Before this book, we were happily using a combination of existing resources. The first among these is Fundamentals of Matrix Algebra by Gregory Hartman. His work is similarly light on theory and abstraction and covers topics in a similar order, but it does too much of some things and omits other things we want to include. Still, I have made use of his Creative Commons license and borrowed much of his work as the foundation for mine, some of it not changed much or at all. The second is Understanding Linear Algebra by David Austin. I have also borrowed heavily from his work, particularly the material on LU Decomposition and Markov Chains. I am deeply indebted to both of them for writing and sharing their work so freely.
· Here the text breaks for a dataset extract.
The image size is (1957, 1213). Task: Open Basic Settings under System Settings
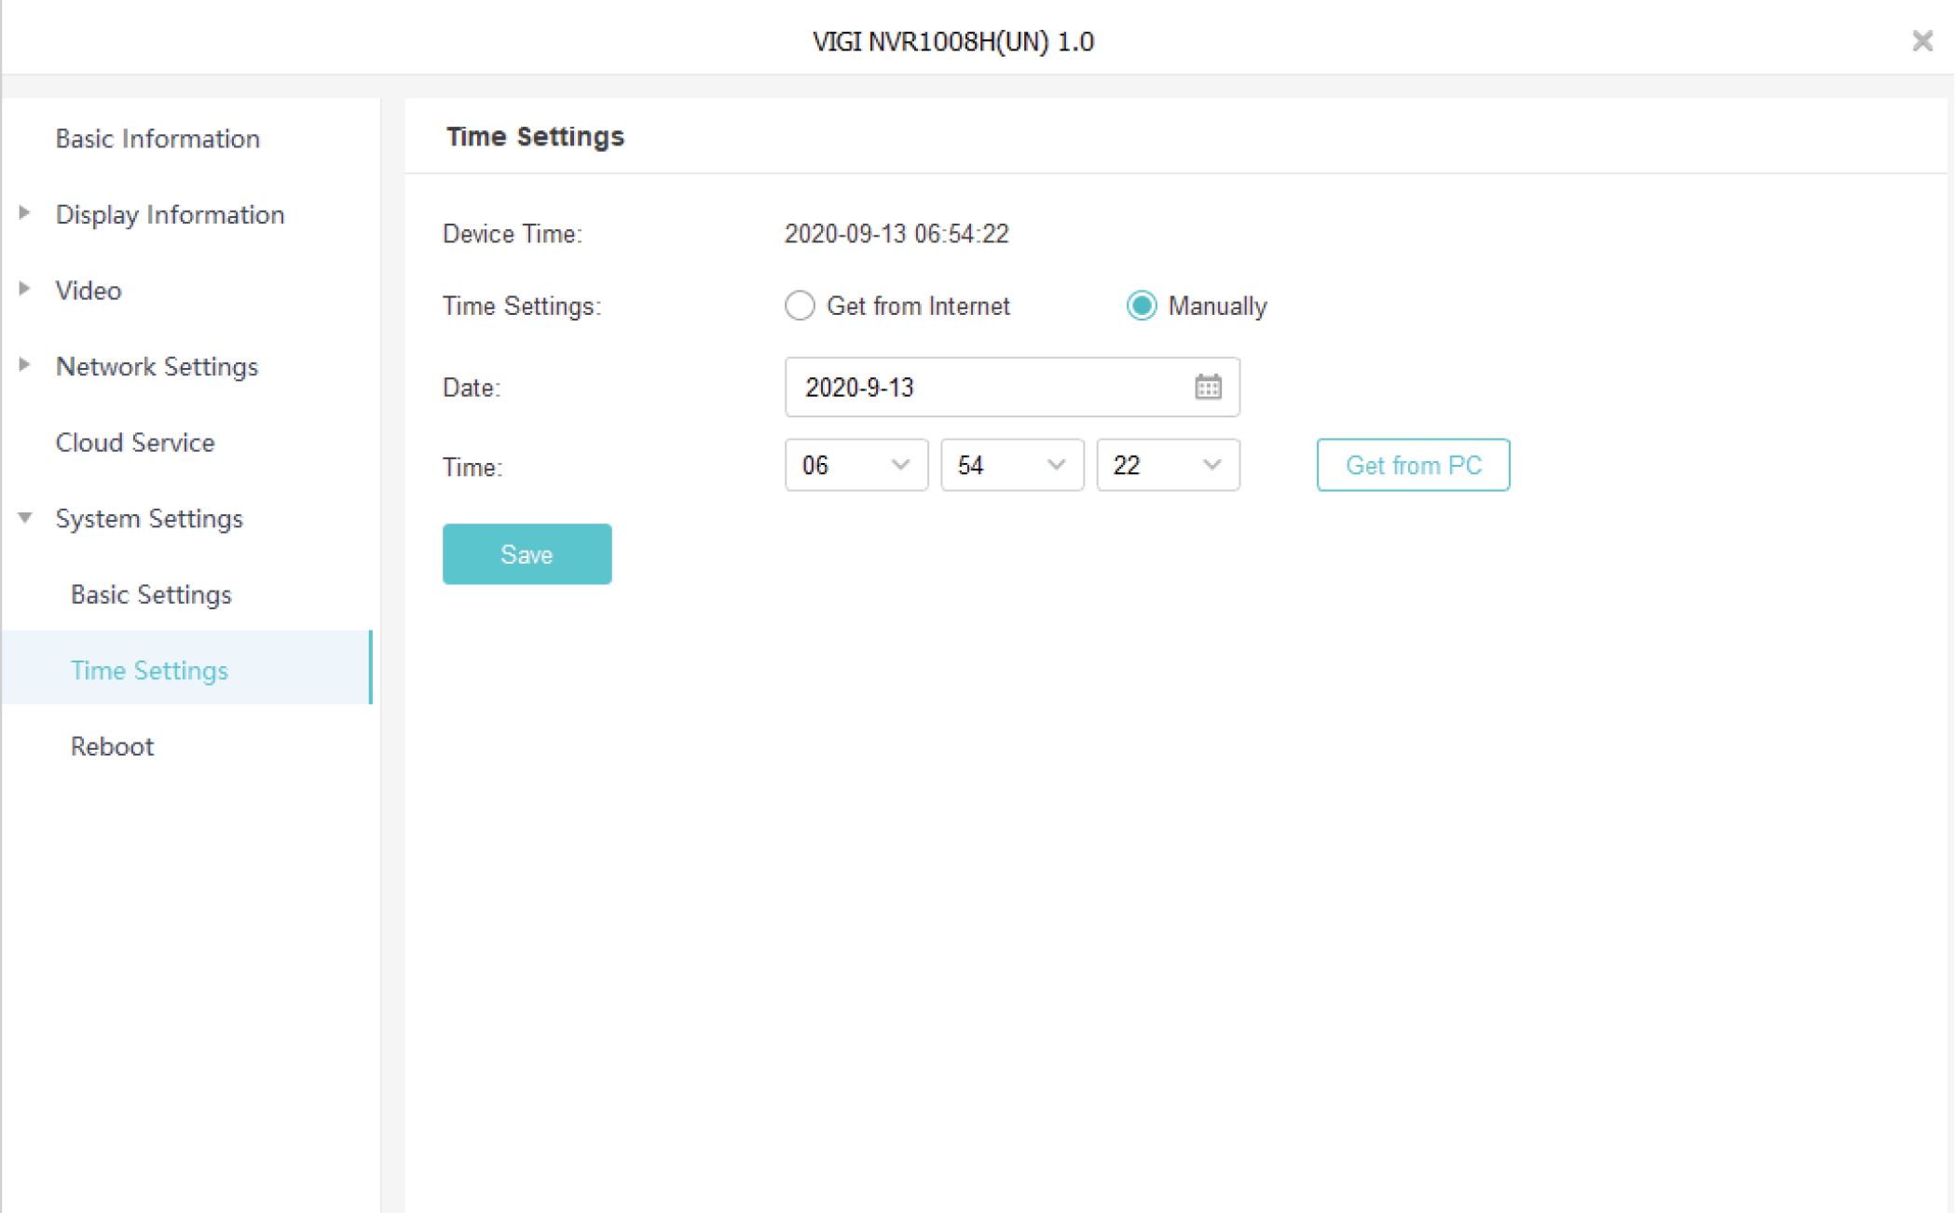tap(151, 594)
This book is written so that each section corresponds to one day of class. As an instructor, I have often thought of student learning taking place “before class”, “during class”, and “after class”, and so each section of this book (except the first) contains Prepare, Participate, and Practice material. The Prepare material is meant to be accessible for students to read and complete on their own without an instructor. I have written and included at least 2 interactive questions plus a set of reading questions to be completed so that students can assess their understanding and identify any gaps. I had the principle in mind that every student should be able to get or be shown the right answer eventually, with explanations provided for common mistakes. The Participate material is structured much differently, with answers and feedback not as readily visible, and it’s intended to be suitable for students to work on during class in groups under the supervision of an instructor.
The Practice exercises are interactive and autograded so that students do have feedback as to correctness, but they most often do not include explanations. The Additional Practice exercises are what you might find in a typical paper textbook, with answers provided but not solutions. Most of these came directly from the books of Hartman or Austin. Exercises from either set should be suitable to assign for after class or review before an exam.
If the html version of this book is hosted on Runestone, then student work on the interactive elements can be saved and grades assigned.
I welcome feedback and corrections. As I tried to make clear above, many of the good ideas contained herein are not mine and credit is due to Gregory Hartman and David Austin. I have rearranged the structure, added interactive elements, and done some amount of editing and revising. The blame for any errors belongs entirely to me.